Lo anuncian a los cuatro vientos y sacan pecho por ello, a pesar de que saben que están dando fuel a dinámicas tremendamente tóxicas y que, siendo completamente honestos, no tienen los medios para aportar el 100% de fiabilidad.

En cualquier caso, Substack (parece) que lo quiere hacer diferente:

  • Asunción. Dan como cierta la estimación que apunta a que algunas plataformas ya contienen hasta un 40% de texto sintético.
  • Escaneo a petición. Cualquier lector escanea publicaciones, notas, respuestas y comentarios de más de 100 palabras. Recibe un porcentaje estimado de cuánto se escribió con IA.
  • Privado. El análisis solo lo ve quien lo pide. No queda pegado como etiqueta pública.
  • Herramientas para el autor. Escanear tus borradores, desactivar el escáner pieza a pieza, reportar escaneos erróneos, y colgar una declaración de "How I make this" que explique tu proceso.
  • Motor. Integran a Pangram, una empresa cuyo negocio es detectar IA. Se autodenominan "el detector que SÍ funciona"...
  • Bautizo. Chris Best, co-fundador de Substack, ya ha acuñado un término: claudefishing → el desajuste entre lo que el lector espera y la realidad, cuando invierte atención en algo sin pensamiento humano detrás. Cierra una de sus publicaciones al respecto con una frase lapidaria: "cuando quiera la opinión de Claude, se la pediré a Claude".
Claudefishing: hacer pasar por propio y humano un texto escrito por IA, engañando al lector que le dedica su atención esperando que haya una persona detrás. Claude (Anthropic) + catfishing: un engaño de identidad, como el de las citas o las estafas sentimentales, pero con la autoría.

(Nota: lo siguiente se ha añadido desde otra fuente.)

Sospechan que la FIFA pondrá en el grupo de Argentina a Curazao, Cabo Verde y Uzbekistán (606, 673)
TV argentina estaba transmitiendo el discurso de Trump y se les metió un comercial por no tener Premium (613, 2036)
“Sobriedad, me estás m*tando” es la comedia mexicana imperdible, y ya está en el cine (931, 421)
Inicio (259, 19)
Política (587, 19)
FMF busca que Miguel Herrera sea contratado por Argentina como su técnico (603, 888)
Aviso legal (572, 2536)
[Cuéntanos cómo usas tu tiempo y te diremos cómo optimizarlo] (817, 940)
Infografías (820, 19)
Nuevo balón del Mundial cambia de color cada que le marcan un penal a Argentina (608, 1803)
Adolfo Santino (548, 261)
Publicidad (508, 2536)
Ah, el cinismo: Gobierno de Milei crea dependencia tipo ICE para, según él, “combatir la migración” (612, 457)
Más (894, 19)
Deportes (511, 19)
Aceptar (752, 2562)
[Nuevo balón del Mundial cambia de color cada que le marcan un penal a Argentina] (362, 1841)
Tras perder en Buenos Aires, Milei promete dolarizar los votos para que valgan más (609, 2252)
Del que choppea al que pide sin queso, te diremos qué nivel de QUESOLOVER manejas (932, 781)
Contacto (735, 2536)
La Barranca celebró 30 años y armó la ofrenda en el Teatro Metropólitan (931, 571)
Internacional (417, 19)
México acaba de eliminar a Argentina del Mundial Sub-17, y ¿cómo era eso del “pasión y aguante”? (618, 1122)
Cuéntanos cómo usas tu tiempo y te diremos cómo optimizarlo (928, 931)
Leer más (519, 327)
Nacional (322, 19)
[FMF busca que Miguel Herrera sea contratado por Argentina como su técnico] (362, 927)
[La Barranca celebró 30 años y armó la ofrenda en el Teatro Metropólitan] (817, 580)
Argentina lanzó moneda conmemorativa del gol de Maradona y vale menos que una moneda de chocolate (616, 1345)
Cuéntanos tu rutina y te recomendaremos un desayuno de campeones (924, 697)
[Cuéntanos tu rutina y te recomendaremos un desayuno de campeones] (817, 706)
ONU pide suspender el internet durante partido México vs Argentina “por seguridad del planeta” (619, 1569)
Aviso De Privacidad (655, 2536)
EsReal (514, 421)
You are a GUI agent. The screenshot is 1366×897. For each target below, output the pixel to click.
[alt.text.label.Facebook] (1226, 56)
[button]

A largo plazo, el porcentaje puede comerse al texto.

Cuando me enteré de que Substack iba a comenzar con su "agenda anti-SLOP" tuve sensaciones contradictorias: primero alivio ("quizá esto ayuda a descongestionar el espacio divulgativo"), pero inmediatamente después comenzaron a invadirme los matices. Entre otras muchas cosas, te preguntas qué será exactamente lo que Substack considerará como SLOP, qué método seguirán para analizarlo, cuál será el índice de falsos positivos y a quién le conviene habilitar justo ahora un sistema forense descentralizado.